3) Verbal commitment to working on the marriage together with you - whether that includes marriage counseling, or coaching, etc..

If he openly and honestly does so - even if it means some pain or embarrassment for him, you can be certain that the affair is over. If he is not willing, my advice is to act upon the assumption that an affair is still in the works, and take steps accordingly.

----------------
Now playing: Elane - One With Lunnight
via FoxyTunes


----------



## 4mockingbird (Jul 27, 2010)

Your scenerio is the a mirror of mine, he said they were just friends. But now he has served me with divorce papers and wants this marriage to end quickly. I am assuming so he can be with her. She is also married and has a son. 

My H had and still has all his emails, phones, FB, etc locked up with passwords like Fort Knox and would not let me see anything. And he is always on the comptuer on his g-mail account. He says he has stopped contact, but I don't believe him. He basically said that He does not has to answer to me and I need to mind my own business. He has stopped the texting but only because I can check on that and he can't stop me. 

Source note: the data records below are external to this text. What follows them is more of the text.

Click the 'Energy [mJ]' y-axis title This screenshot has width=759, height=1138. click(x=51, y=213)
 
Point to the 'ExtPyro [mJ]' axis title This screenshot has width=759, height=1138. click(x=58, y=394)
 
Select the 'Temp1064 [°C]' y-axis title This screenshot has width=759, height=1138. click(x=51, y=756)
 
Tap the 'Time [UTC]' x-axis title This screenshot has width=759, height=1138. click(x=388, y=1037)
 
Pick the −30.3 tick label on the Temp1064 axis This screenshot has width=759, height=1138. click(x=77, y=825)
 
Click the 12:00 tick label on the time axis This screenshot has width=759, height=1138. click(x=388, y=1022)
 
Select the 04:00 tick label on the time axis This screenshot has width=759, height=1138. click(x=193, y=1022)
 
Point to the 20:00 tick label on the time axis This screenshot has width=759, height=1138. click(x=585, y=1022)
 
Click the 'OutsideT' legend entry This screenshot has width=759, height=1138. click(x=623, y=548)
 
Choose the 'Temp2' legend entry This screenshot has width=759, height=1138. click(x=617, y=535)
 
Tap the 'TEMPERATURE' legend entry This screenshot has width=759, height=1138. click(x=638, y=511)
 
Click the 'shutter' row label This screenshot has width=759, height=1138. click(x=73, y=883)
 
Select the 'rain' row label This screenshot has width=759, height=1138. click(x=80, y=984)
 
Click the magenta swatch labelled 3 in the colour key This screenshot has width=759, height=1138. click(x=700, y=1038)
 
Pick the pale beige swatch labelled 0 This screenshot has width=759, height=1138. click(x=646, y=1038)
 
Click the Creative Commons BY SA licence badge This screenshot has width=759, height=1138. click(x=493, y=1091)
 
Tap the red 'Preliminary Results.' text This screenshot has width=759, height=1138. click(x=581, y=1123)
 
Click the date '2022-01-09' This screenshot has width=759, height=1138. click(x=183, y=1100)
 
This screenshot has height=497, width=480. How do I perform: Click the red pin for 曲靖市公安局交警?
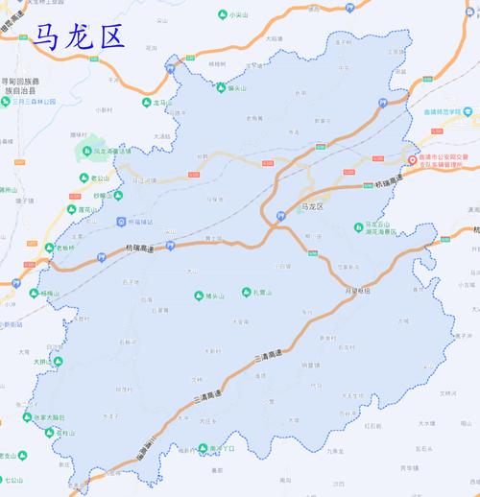412,160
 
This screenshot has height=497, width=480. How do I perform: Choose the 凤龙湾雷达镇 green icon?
84,152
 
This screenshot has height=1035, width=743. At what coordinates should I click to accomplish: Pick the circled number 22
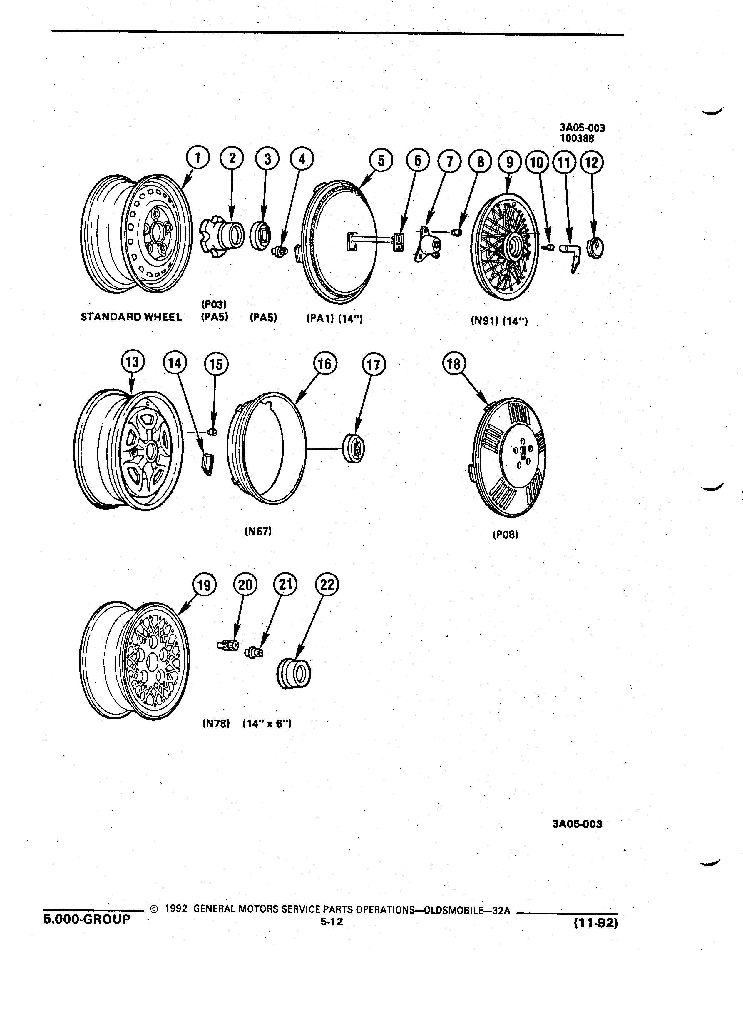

He has never apologized for this because he feels he has done nothing wrong because it was an EA and not a PA. He has said that he wants his freedom so he can have sex and date other people, but hasn't mentioned her in particular. With him putting a rush on all this, I know he has someone waiting in the wings.


----------



## 2Daughters (May 13, 2010)

It's too late in my opinion!!!..why force someone to be with you when they don't want to?..life is too short..IMO


----------



## jcrawford (Aug 3, 2010)

Wow that sounds all to fimiliar! YES there is more and If the woman My husband cheated on me with didn't confess to her Husband and him get it on a recording I would still to this day NEVER know the truth! Your instinct is dead on! If there is any way you can get someone to be-friend her and squeeze it outta her then you will have to figure out if you can live with that pain in your stomach (cause it wont go away) or if you wanna leave and hope it will scare him into a confession. Oh and you having access to all accounts is a comfort to you... HINT* he has a secret account! I Found that out from the OW... When he gave me complete access to all acounts (I knew of)... it made me wonder! So sorry you are going thru this I feel your pain!


----------



## trustingtomuch (Jul 28, 2010)

Oh my goodness, jcrawford you hit it dead on. Thank you so much for the advice. My next step is going to find that one person to friend her to get the scoop. Either way, I need to know so I can move on and start the healing process. I've already thought about him having another account that I don't know about. Thanks again and hopefully when and if I find anything out I will be able to let you know what happens. Not sure how but I certainly will try. Thanks for the advice. I love it.


----------



## stillINshock (Apr 9, 2009)

Well, I'm almost 2 yrs out, and I still want to strap a lie detector on my H. Hoping to soon find out that broccoli is the new truth serum. 
Good luck to you. Stay strong


----------